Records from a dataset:
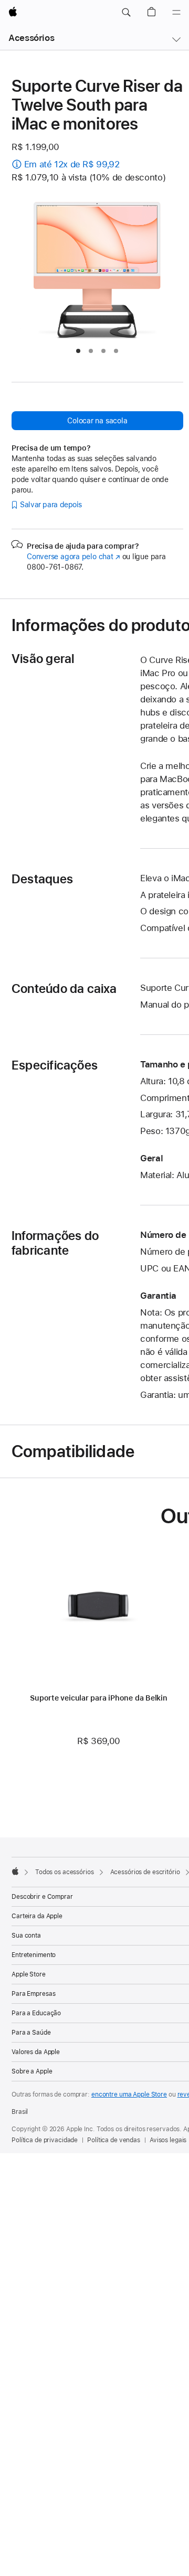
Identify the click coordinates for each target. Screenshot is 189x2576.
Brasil (20, 2111)
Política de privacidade (45, 2140)
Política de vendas (113, 2140)
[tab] (78, 351)
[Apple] (15, 1871)
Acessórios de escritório (145, 1872)
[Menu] (176, 12)
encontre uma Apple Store (129, 2094)
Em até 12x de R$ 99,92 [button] (72, 164)
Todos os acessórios (64, 1872)
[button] (126, 12)
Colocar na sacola (97, 420)
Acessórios (31, 38)
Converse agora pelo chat (73, 556)
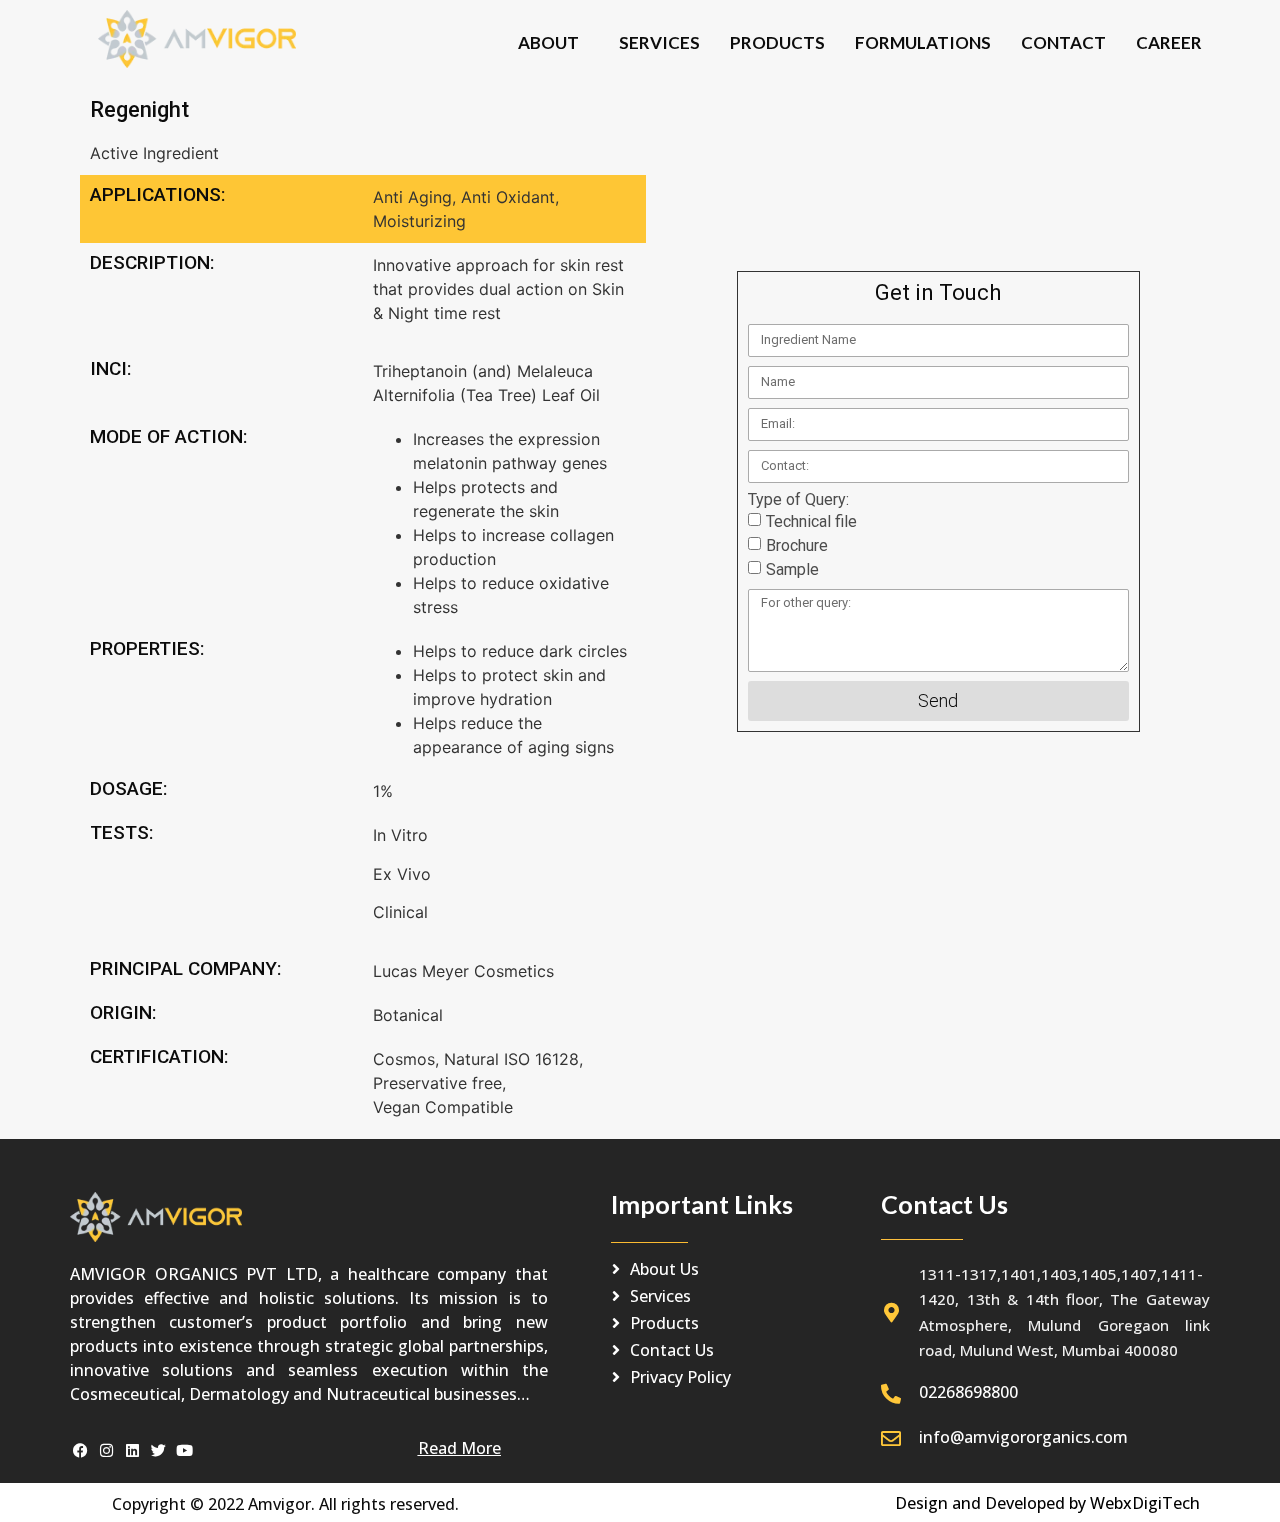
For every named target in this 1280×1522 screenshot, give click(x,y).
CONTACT (1063, 42)
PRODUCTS (777, 42)
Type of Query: (798, 500)
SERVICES (659, 42)
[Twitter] (158, 1450)
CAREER (1169, 42)
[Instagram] (106, 1450)
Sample (792, 569)
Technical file (811, 521)
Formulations (923, 42)
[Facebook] (80, 1450)
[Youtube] (184, 1450)
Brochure (797, 545)
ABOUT (548, 42)
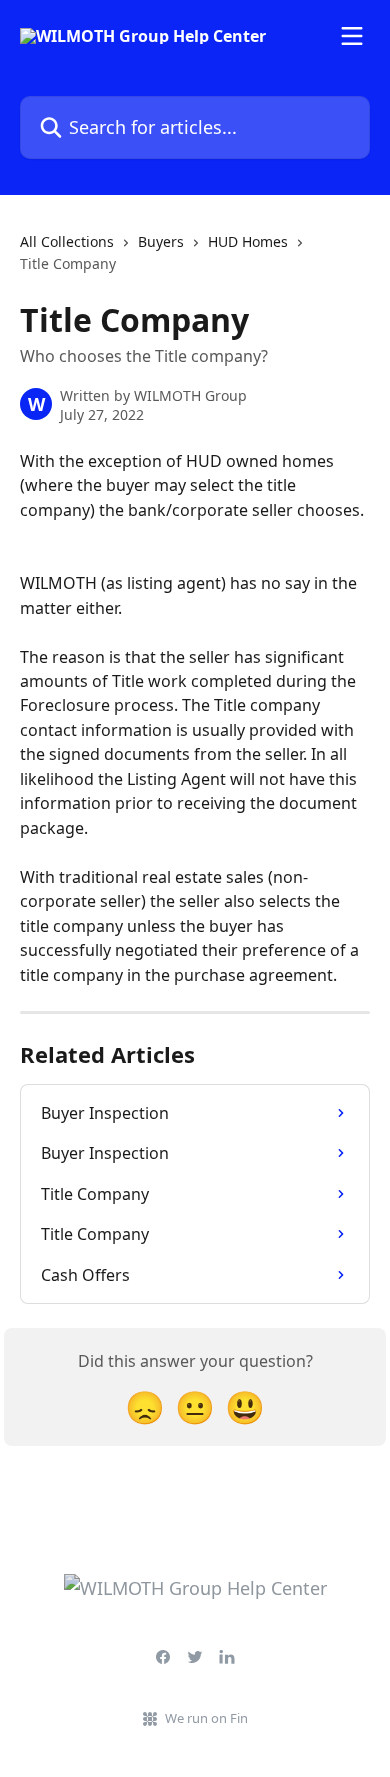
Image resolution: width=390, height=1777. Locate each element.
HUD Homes (248, 241)
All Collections (67, 241)
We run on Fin (206, 1718)
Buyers (161, 241)
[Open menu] (352, 36)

> _What the task requires_
Nothing but an exact copy belongs in the answer: the lines from the top of the records through the line containing "encontre uma Apple Store (129, 2094)", minus the pictures.

> _Written answer_
Identify the click coordinates for each target. Screenshot is 189x2576.
Brasil (20, 2111)
Política de privacidade (45, 2140)
Política de vendas (113, 2140)
[tab] (78, 351)
[Apple] (15, 1871)
Acessórios de escritório (145, 1872)
[Menu] (176, 12)
encontre uma Apple Store (129, 2094)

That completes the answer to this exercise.